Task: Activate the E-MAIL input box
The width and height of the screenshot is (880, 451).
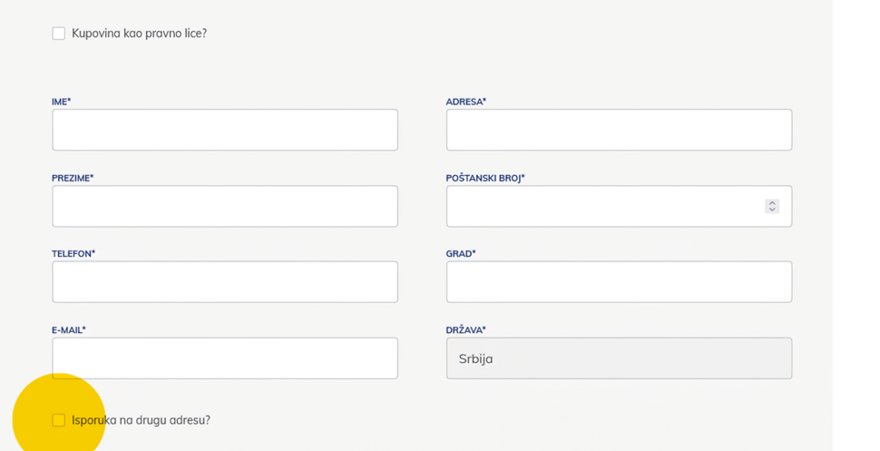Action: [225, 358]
...
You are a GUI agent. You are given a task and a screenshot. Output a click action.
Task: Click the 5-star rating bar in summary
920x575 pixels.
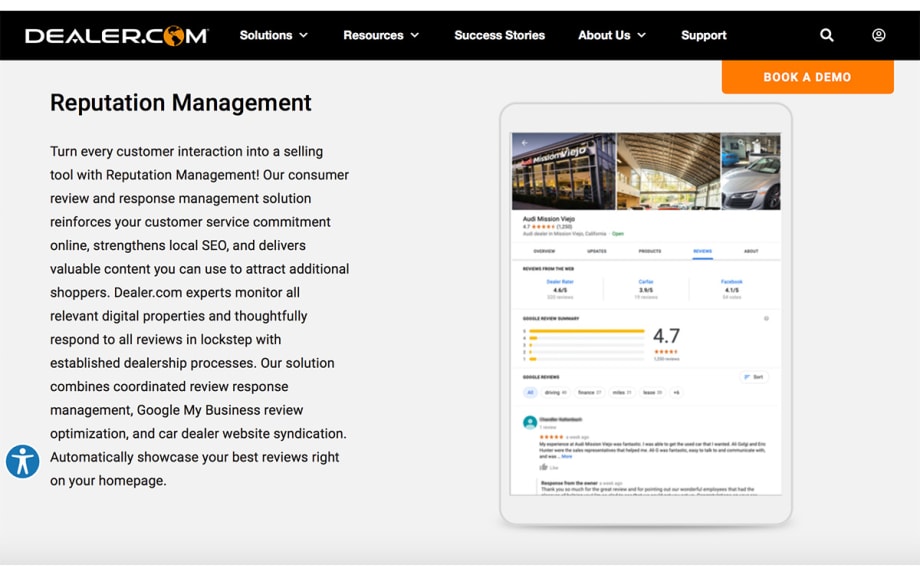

■ **Task directions**:
With the first line being the one containing "You are a GUI" and the last line the one containing "920x575 pixels.", transcribe exactly the lines above that fall in that range.

■ **Exercise response**:
You are a GUI agent. You are given a task and a screenshot. Output a click action.
Task: Click the 5-star rating bar in summary
920x575 pixels.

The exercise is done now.